(DATA SHOWN begins)
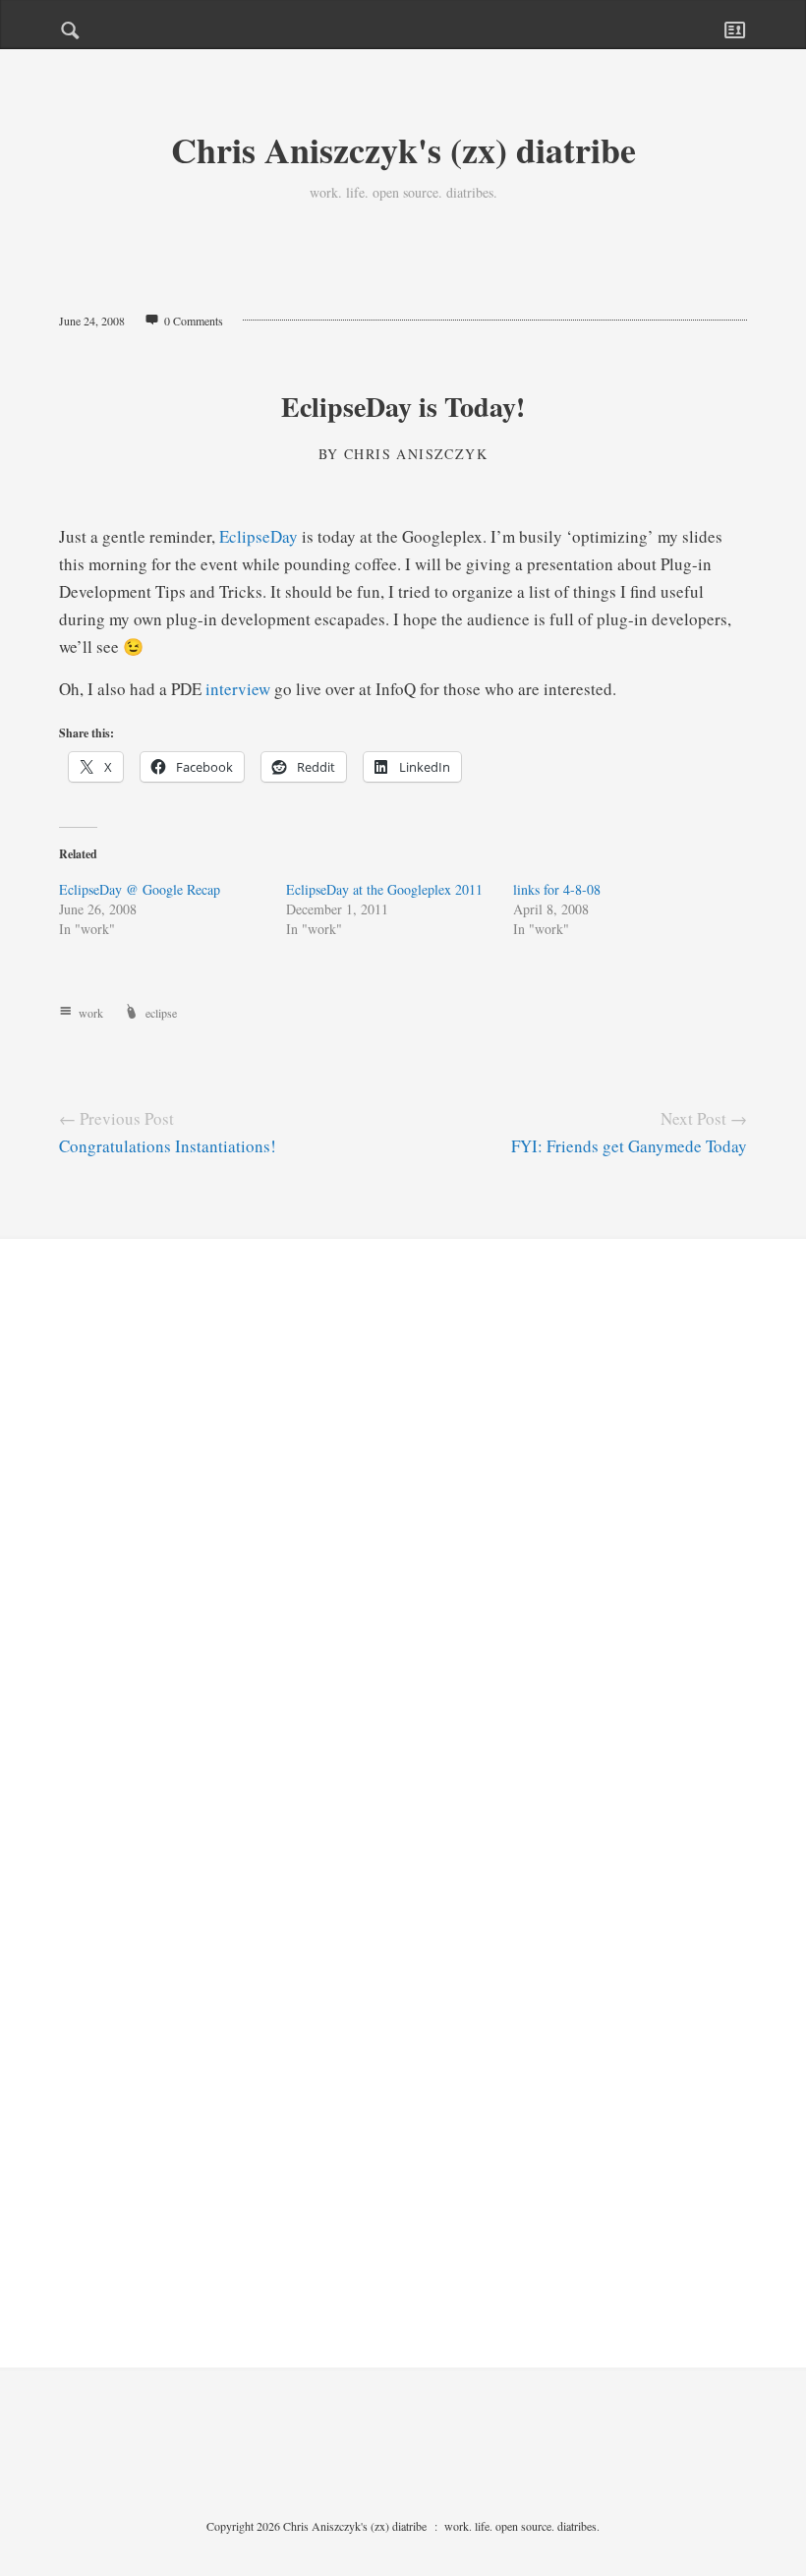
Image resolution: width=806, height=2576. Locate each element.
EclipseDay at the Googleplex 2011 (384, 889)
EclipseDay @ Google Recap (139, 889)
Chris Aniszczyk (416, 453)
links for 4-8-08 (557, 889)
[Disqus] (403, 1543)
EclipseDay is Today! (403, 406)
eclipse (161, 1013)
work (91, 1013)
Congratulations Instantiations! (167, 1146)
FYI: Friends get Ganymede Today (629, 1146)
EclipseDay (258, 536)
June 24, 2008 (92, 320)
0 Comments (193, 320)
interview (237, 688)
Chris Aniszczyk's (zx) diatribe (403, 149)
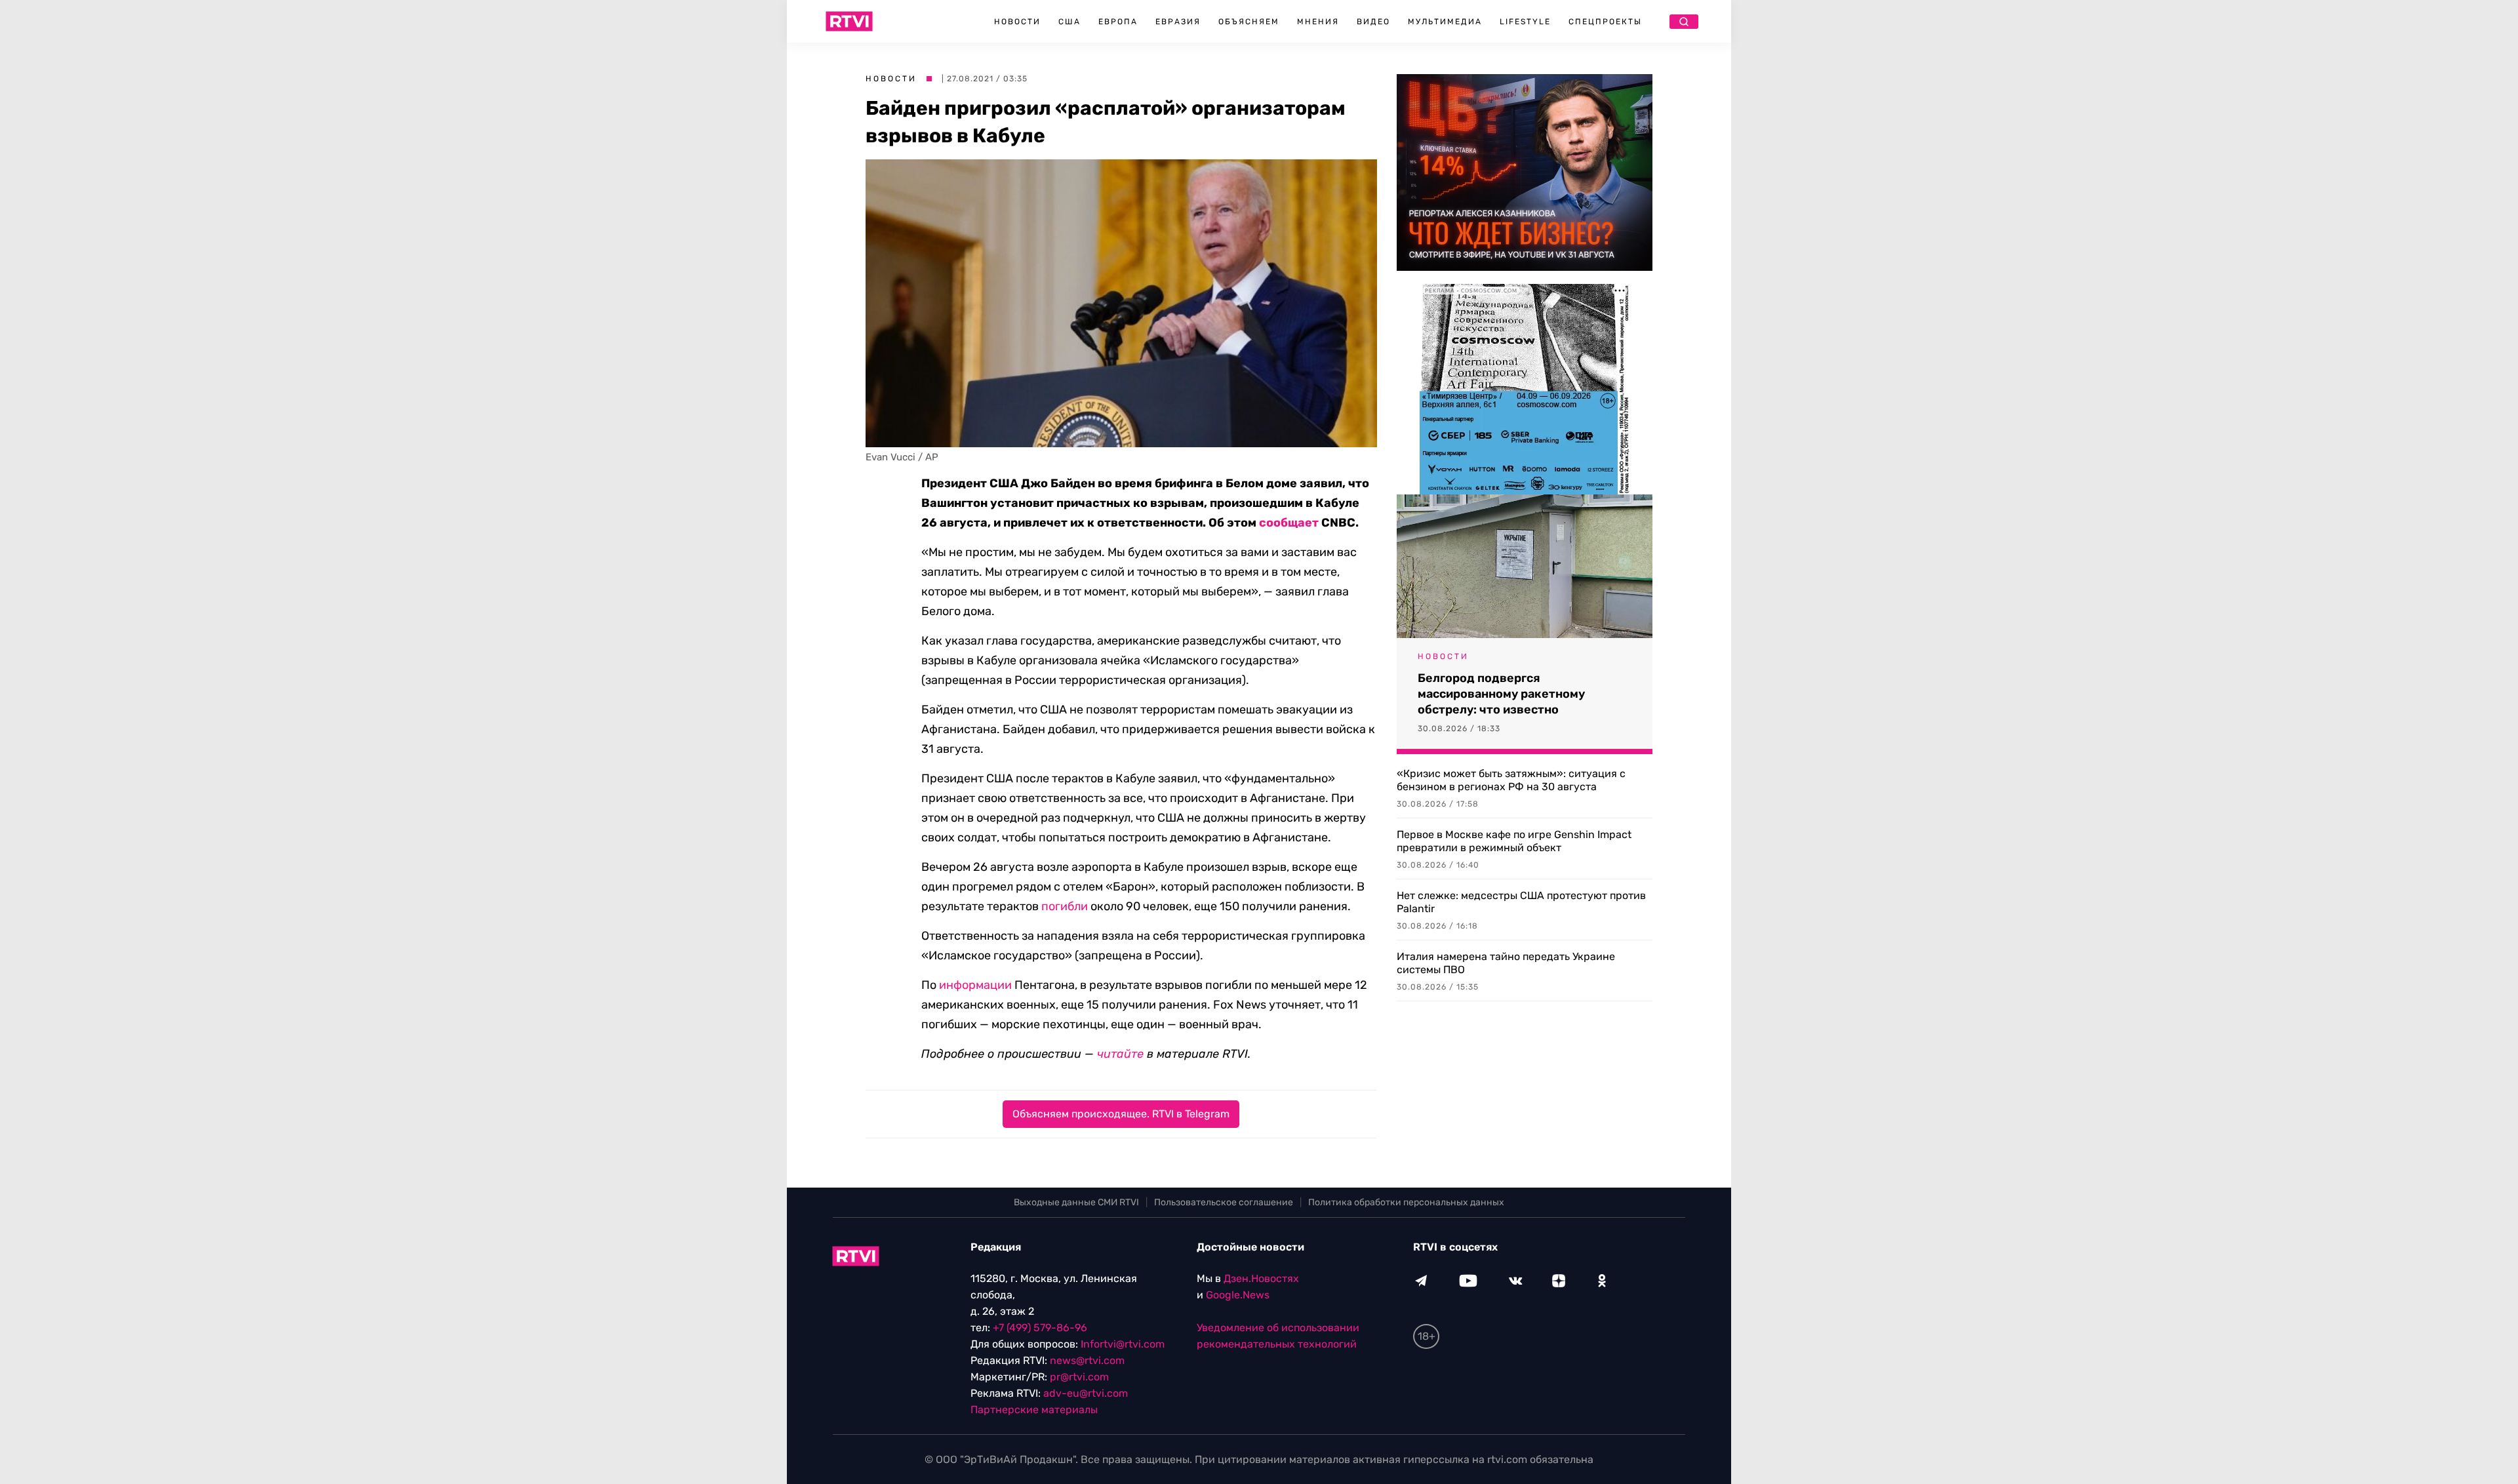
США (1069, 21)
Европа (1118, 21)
(DATA SHOWN ends)
Each line in the records above with "Today" must be returned.

EclipseDay is Today! (403, 406)
FYI: Friends get Ganymede Today (629, 1146)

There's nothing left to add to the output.